Meanwhile, in a relatively separate but decisive process, the ruling apparatchiks of this system (its political establishments, moneybags and media) debate which of the various political figures they should actually entrust with an empire. From the beginning (clearly) they decided that Michelle Bachmann, Herman Cain, and Ron Paul were unsuitable for the actual presidency — such people were were allowed to play a popularizing role, but never give the credibility to contend for power.
I ran across an interesting passage in this ruling class discussion of suitability. An essay by the British Liberal theorist Isaiah Berlin defines political judgment as:
“a capacity for integrating a vast amalgam of constantly changing, multicolored, evanescent perpetually overlapping data.”
“A president with political judgment has a subtle feel for the texture of his circumstance. He has a feel for where opportunities lie, what will go together and what will never go together.”
Brooks argues such a “feel” emerges from a deep knowledge of people and processes (in the conventional terrain of power and policy).
He says it comes from “a rich repertoire of experiences” and from “voracious social contact.”
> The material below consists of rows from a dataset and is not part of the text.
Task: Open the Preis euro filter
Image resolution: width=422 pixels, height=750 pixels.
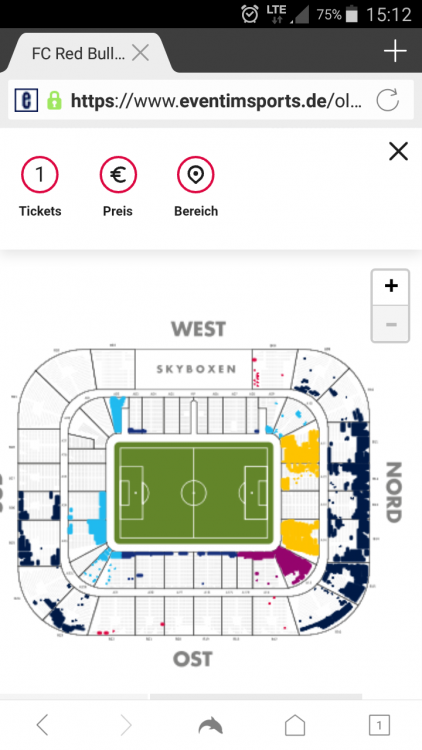Action: tap(118, 175)
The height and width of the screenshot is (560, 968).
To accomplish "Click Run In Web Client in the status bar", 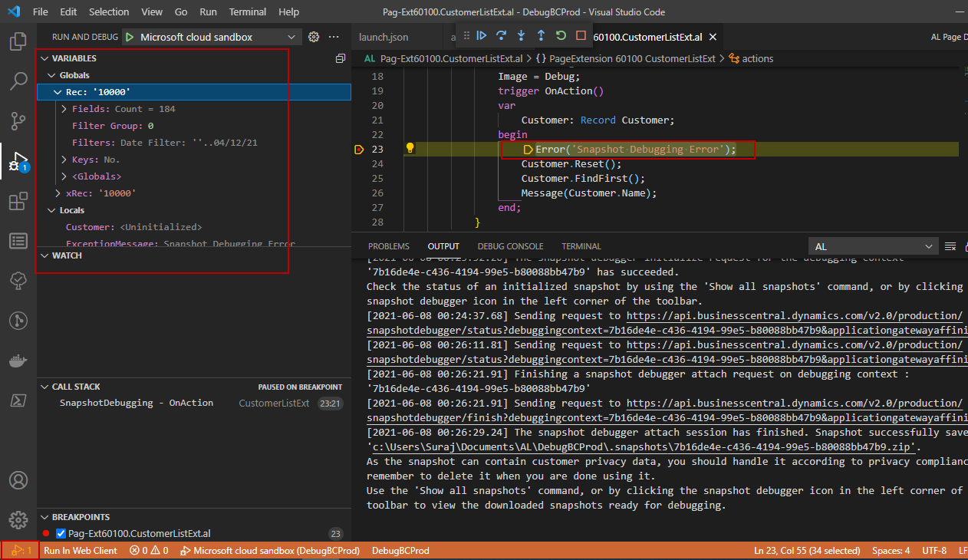I will point(81,550).
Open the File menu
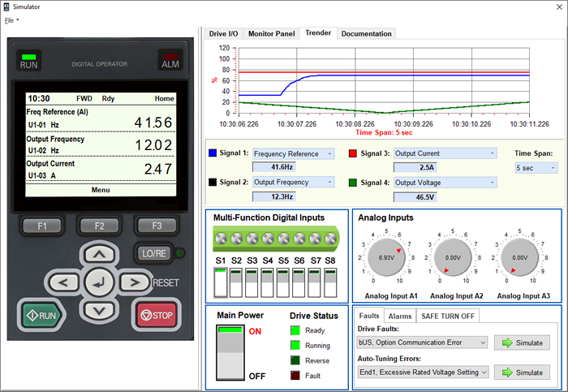 click(11, 20)
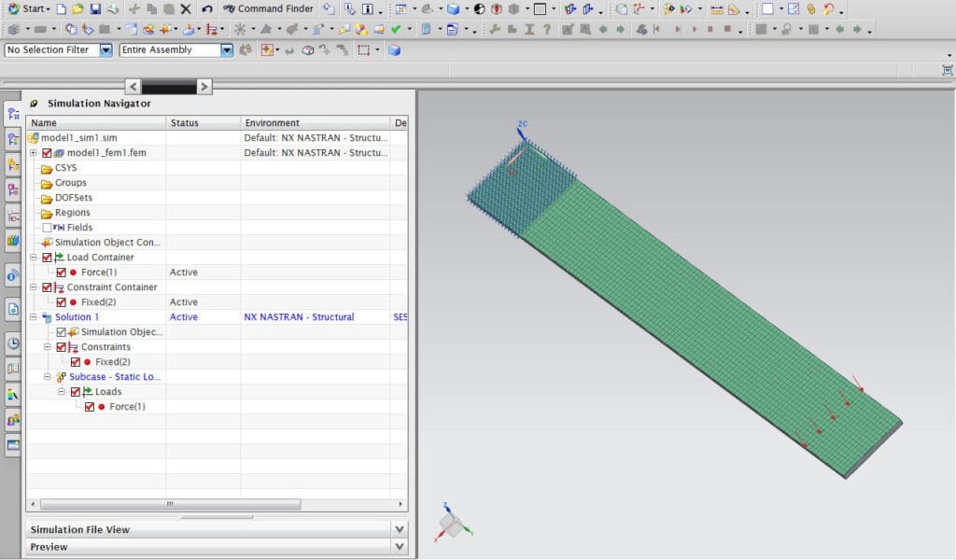Screen dimensions: 956x560
Task: Open the Command Finder
Action: point(268,8)
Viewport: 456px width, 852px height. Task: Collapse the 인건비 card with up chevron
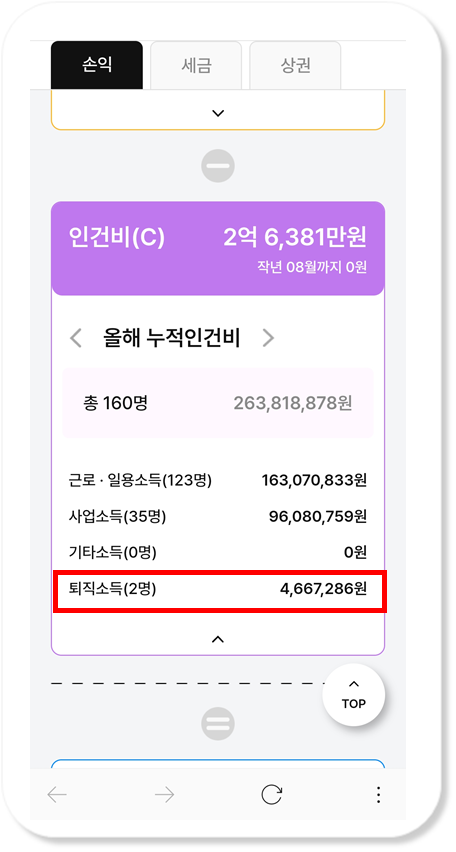(x=217, y=640)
“It comes to leaders who have a compulsive desire to be around people and who can harvest from a million social encounters a sense of what people want and can deliver.”
Wandering to our own choices
As I read this, my mind went (as it often does) to the problems of rebuilding a revolutionary movement — and (as it often does) to the problems we have inherited from our own immediate past.
I have a sense that we have to fight to regain a grip on two things:
A great many of us attracted to revolutionary politics in the U.S. (and similar “developed” countries) often see radical change through the prism of our surrounding society — where feudalism has been largely absorbed into capitalist agriculture, and where only a small-and-declining proportion of the working classes are on the land.
So when revolutionaries in the third world (for example: India, Nepal, Peru, Turkey) talk of the political tasks facing both communists and the people because of major feudal elements — the discussion often seems a bit strange. Their discussion involves problems of genuine national independence, village-level land reform, basic industrial development, basic infrastructure (roads, sewage, electrification…), ending the patriarchy of peasant life… burning questions that aren’t concerns of any revolutionary movement in the U.S.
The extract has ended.